== GIVEN DATA
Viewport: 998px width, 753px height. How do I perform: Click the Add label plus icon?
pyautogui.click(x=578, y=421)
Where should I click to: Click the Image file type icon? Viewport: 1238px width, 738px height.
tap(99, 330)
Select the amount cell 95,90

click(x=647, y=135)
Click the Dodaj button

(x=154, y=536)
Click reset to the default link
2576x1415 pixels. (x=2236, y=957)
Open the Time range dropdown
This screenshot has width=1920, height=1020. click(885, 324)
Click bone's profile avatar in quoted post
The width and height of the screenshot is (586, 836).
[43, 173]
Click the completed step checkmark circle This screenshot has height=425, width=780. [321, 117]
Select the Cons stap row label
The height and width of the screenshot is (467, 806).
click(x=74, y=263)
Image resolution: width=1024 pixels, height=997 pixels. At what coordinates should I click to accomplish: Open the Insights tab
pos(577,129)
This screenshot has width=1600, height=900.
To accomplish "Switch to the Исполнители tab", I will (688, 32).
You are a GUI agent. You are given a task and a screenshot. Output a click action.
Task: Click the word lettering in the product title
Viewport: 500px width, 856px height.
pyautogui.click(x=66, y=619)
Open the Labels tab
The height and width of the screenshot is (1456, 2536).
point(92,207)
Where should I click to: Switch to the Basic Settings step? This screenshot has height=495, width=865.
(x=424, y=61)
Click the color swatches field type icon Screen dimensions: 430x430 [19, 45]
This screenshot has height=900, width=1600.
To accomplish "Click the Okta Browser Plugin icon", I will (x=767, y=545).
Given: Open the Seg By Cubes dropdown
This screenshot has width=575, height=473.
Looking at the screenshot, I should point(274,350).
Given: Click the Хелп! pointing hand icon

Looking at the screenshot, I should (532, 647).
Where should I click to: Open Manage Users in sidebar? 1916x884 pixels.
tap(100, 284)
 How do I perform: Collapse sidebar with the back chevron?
====
**WHAT YOU NEED TO DO:**
Copy out the listing lines from the one containing "Where should I click to: Click" through the one containing "Looking at the screenshot, I should (532, 647).", inclusive, with "Time range" renamed to "Date range" and nothing else altered.

**EXERCISE OUTPUT:**
Where should I click to: Click the Image file type icon? Viewport: 1238px width, 738px height.
tap(99, 330)
Select the amount cell 95,90

click(x=647, y=135)
Click the Dodaj button

(x=154, y=536)
Click reset to the default link
2576x1415 pixels. (x=2236, y=957)
Open the Date range dropdown
This screenshot has width=1920, height=1020. click(885, 324)
Click bone's profile avatar in quoted post
The width and height of the screenshot is (586, 836).
[43, 173]
Click the completed step checkmark circle This screenshot has height=425, width=780. [321, 117]
Select the Cons stap row label
The height and width of the screenshot is (467, 806).
click(x=74, y=263)
Image resolution: width=1024 pixels, height=997 pixels. At what coordinates should I click to accomplish: Open the Insights tab
pos(577,129)
This screenshot has width=1600, height=900.
To accomplish "Switch to the Исполнители tab", I will (688, 32).
You are a GUI agent. You are given a task and a screenshot. Output a click action.
Task: Click the word lettering in the product title
Viewport: 500px width, 856px height.
pyautogui.click(x=66, y=619)
Open the Labels tab
The height and width of the screenshot is (1456, 2536).
point(92,207)
Where should I click to: Switch to the Basic Settings step? This screenshot has height=495, width=865.
(x=424, y=61)
Click the color swatches field type icon Screen dimensions: 430x430 [19, 45]
This screenshot has height=900, width=1600.
To accomplish "Click the Okta Browser Plugin icon", I will (x=767, y=545).
Given: Open the Seg By Cubes dropdown
This screenshot has width=575, height=473.
Looking at the screenshot, I should point(274,350).
Given: Click the Хелп! pointing hand icon

Looking at the screenshot, I should (532, 647).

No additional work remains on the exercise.